Im Hinblick auf das erste Gruppenspiel sagte Kimmich: "Wir sind froh, wenn es jetzt bald losgeht." Wichtig im ersten Spiel sei es, einen guten Start in das Turnier zu finden und das Spiel zu gewinnen. Zu seiner persönliche Motivation vor seinem ersten WM-Spiel meint Kimmich: "Ich habe die Möglichkeit, dass für mich ein Kindheitstraum in Erfüllung geht, da wird es mir nicht an Motivation fehlen." Bei der letzten WM 2014 war Kimmich noch ein Zweitligaspieler bei RB Leipzig und verfolgte die WM mit seinen Vereinskollegen im Trainingslager.


Die Bedeutung des 4:1-Siegs gegen Mexiko beim letztjährigen Confed-Cup will der ​Bayern-Spieler derweil nicht zu hoch hängen. Die deutsche Mannschaft habe sich im Vergleich zum Confed-Cup extrem verändert, und auch die Bedeutung des Turniers sei eine andere. Im damaligen Spiel selbst hätte die deutsche Mannschaft den besseren Start erwischt, allerdings sei Mexiko spielerisch besser gewesen. Bei den Toren habe man von Fehlern der Mexikaner profitiert, aber "rein spielerisch hatte Mexiko mehr den Ball als wir". In der jetzigen deutschen Mannschaft habe man aber eine gute Mischung aus erfahrenen Nationalspielern und jungen Spielern, die schon beim Confed-Cup Erfahrungen gesammelt haben.
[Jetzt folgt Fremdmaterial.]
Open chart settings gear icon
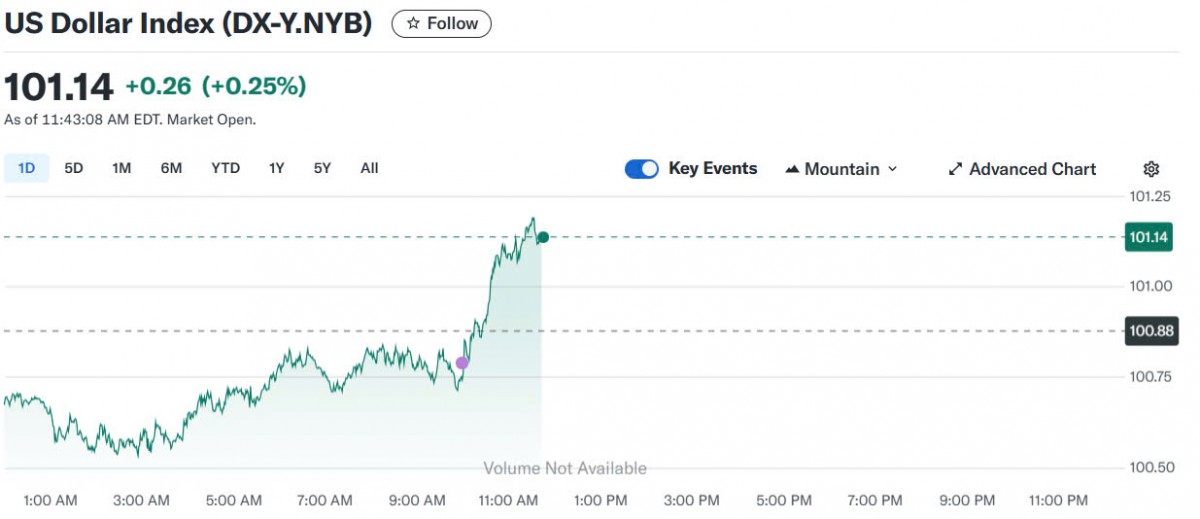 point(1151,169)
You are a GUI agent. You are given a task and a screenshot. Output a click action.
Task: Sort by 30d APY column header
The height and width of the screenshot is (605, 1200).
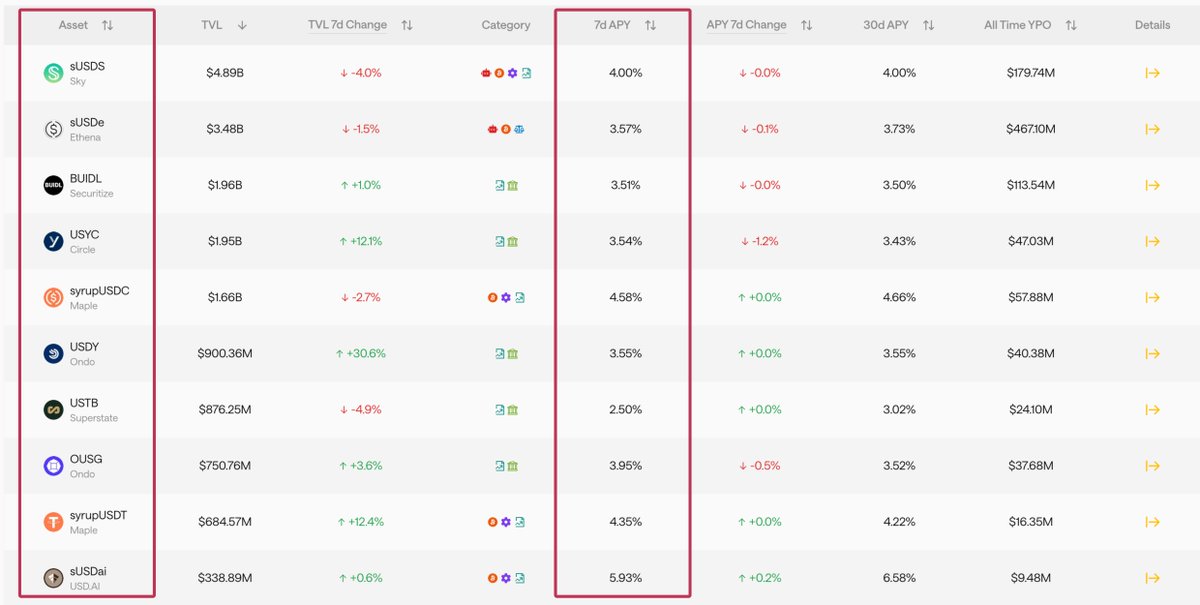click(928, 26)
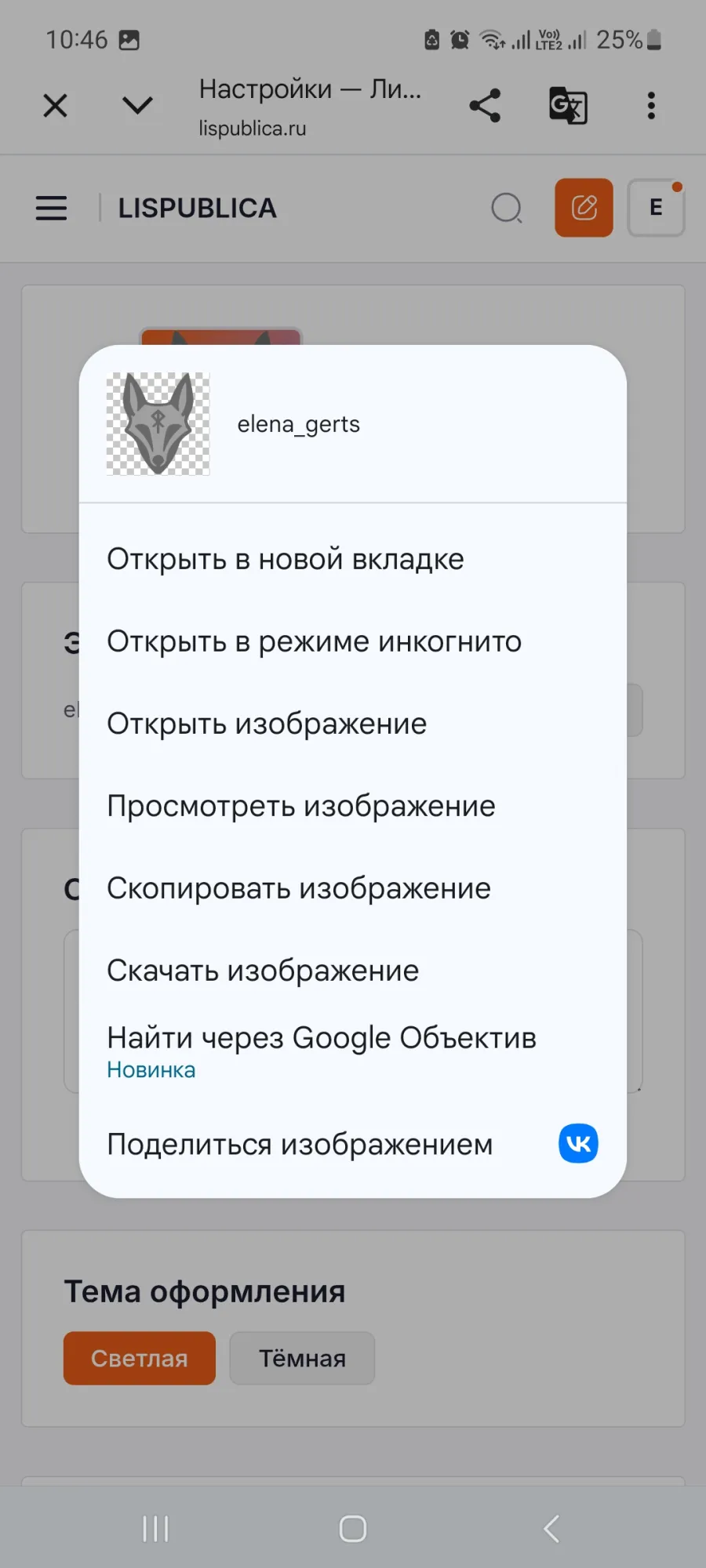The image size is (706, 1568).
Task: Expand the tab using the down chevron
Action: [137, 105]
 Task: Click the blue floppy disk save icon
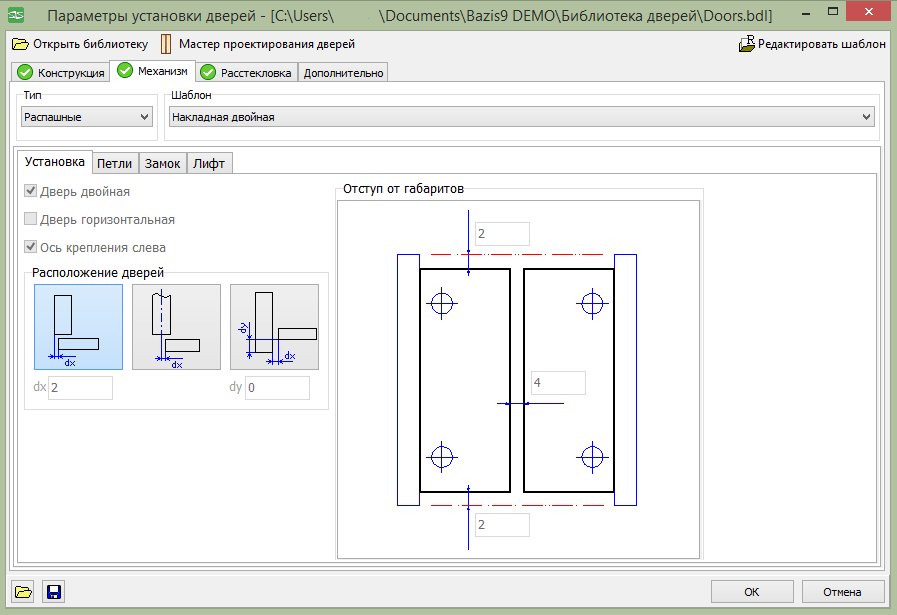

Darüber hinaus gab Kimmich einen Einblick in die Art der Gegnervorbereitung beim DFB-Team: "Es gibt bei uns eine Plattform, wo die Szenen vom Gegner dargestellt werden, sowohl zu den Einzelspielern als auch zum System. Man hat über einen Filter die Möglichkeit seine eigenen Szenen für sich rauszuziehen. Man hat so die Möglichkeit sich zu informieren, sowohl über den kommenden Gegner, als auch über das Spiel, das man vorher gespielt hat." Das sei wichtig, um sich auf Gegner vorzubereiten, aber auch um sein eigenes Spiel zu analysieren. Er selbst findet es sehr wichtig, sich im Nachhinein noch Szenen von sich anschauen zu können: "Man sieht, welche Szenen schlecht waren und was man für andere Optionen hatte. Das ist die Basis, um sich zu verbessern."
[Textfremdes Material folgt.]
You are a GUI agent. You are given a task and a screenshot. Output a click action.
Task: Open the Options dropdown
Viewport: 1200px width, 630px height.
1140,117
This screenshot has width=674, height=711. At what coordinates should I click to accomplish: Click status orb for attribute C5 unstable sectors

Kimmichs persönliche Verfassung habe sich seit dem schwachen Testspiel gegen Österreich wieder gebessert. Am Ende der Saison habe er gemerkt, dass es viele Spiele waren, gegen Österreich habe er sich nach den vielen Einsatzminuten müde gefühlt und schwach gespielt. Doch nun nach den freien Tagen fühle er sich wieder fit und bis zum WM-Auftakt am Sonntag seien die Reserven wieder da.
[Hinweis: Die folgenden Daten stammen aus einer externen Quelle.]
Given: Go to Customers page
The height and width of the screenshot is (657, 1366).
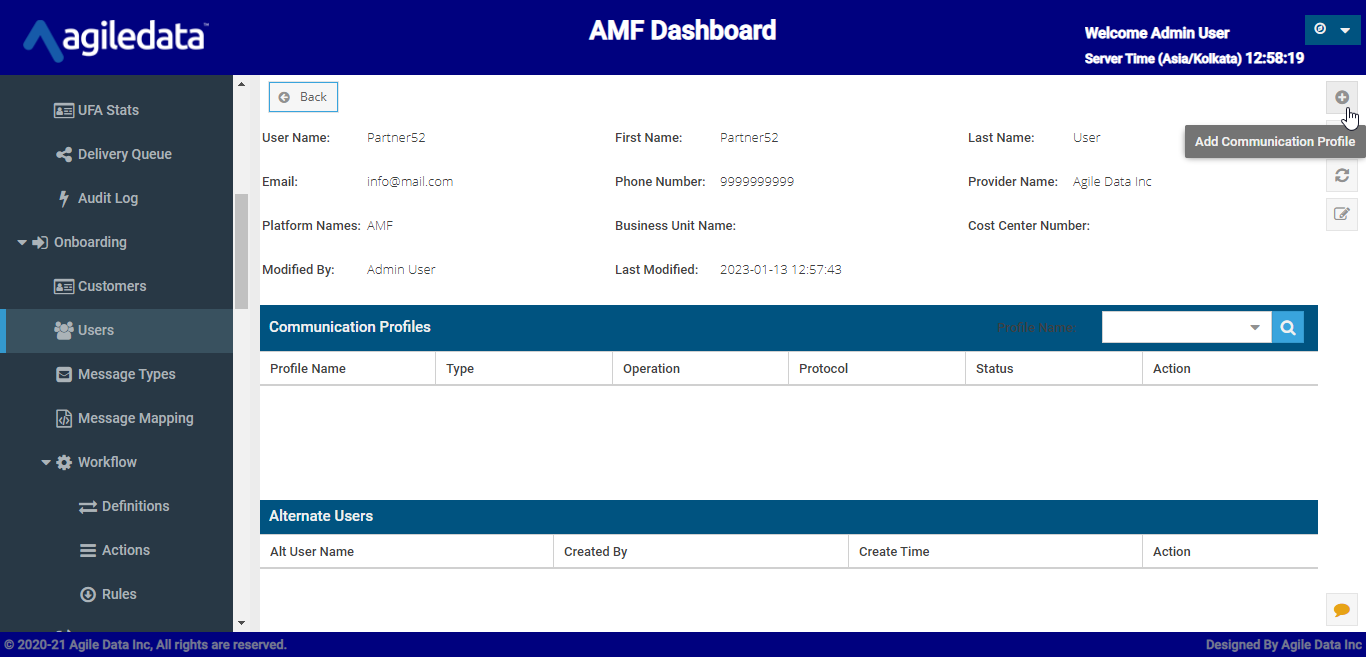Looking at the screenshot, I should pyautogui.click(x=111, y=286).
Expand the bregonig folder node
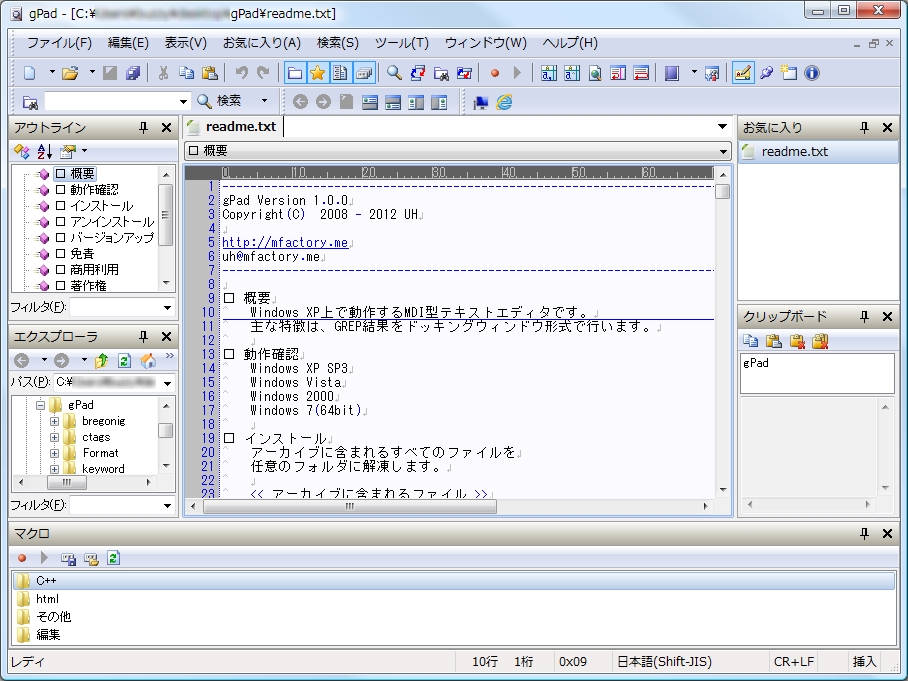908x681 pixels. [x=55, y=422]
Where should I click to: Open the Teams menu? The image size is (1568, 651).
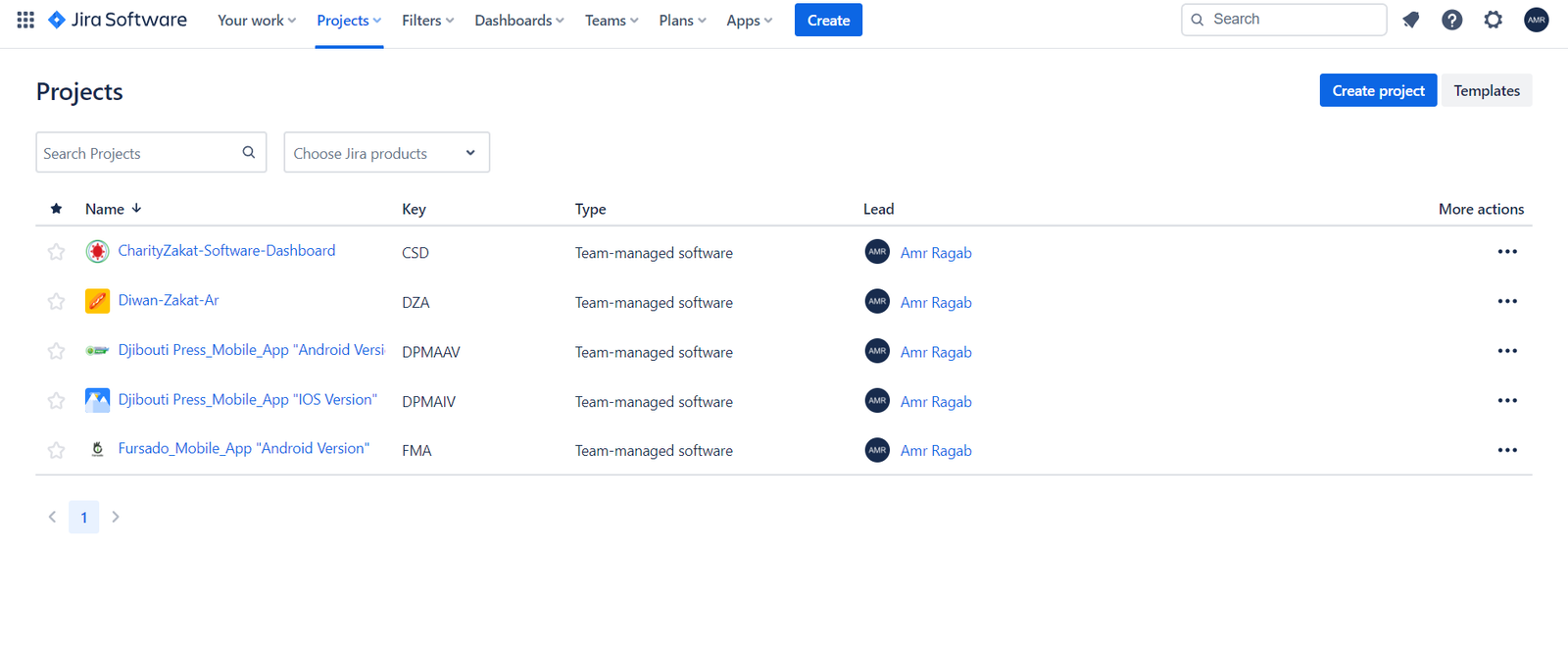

Neben dem anstehenden Spiel äußerte sich der 22-Jährige auch zu den ​lobenden Worten, die Toni Kroos am Vortag für ihn gefunden hatte, mit denen er Kimmich als kommenden Weltklasse- und Führungsspieler bezeichnet hatte: "Natürlich freut es einen, wenn man von einem Spieler wie Toni Kroos sowas hört; Lob ist auf der einen Seite immer schön, auf der anderen Seite verändert sich dann auch der eigene Anspruch und der Anspruch der anderen. Doch nur so kann man sich weiter entwickeln." Zu seiner Rolle in der Team-Hierarchie meint Kimmich: "Wenn mir etwas auffällt, dann spreche ich mit meinen Mitspielern. Ich mache mir wenig Gedanken darüber, ob man Führungsspieler ist oder nicht."


Deshalb will sich Kimmich auch nicht ständig mit seinem Vorgänger Lahm vergleichen: "Philipp Lahm hat die Position des Rechtsverteidigers bei Bayern und auch bei der Nationalmannschaft über Jahre hinweg geprägt, als er aufgehört hat, war er überall Kapitän. Ich bin jetzt 23 Jahre alt, da ist klar, dass ich das nicht eins zu eins ausfüllen kann. Ich möchte schon Joshua Kimmich sein, und nicht Philipp Lahm 2."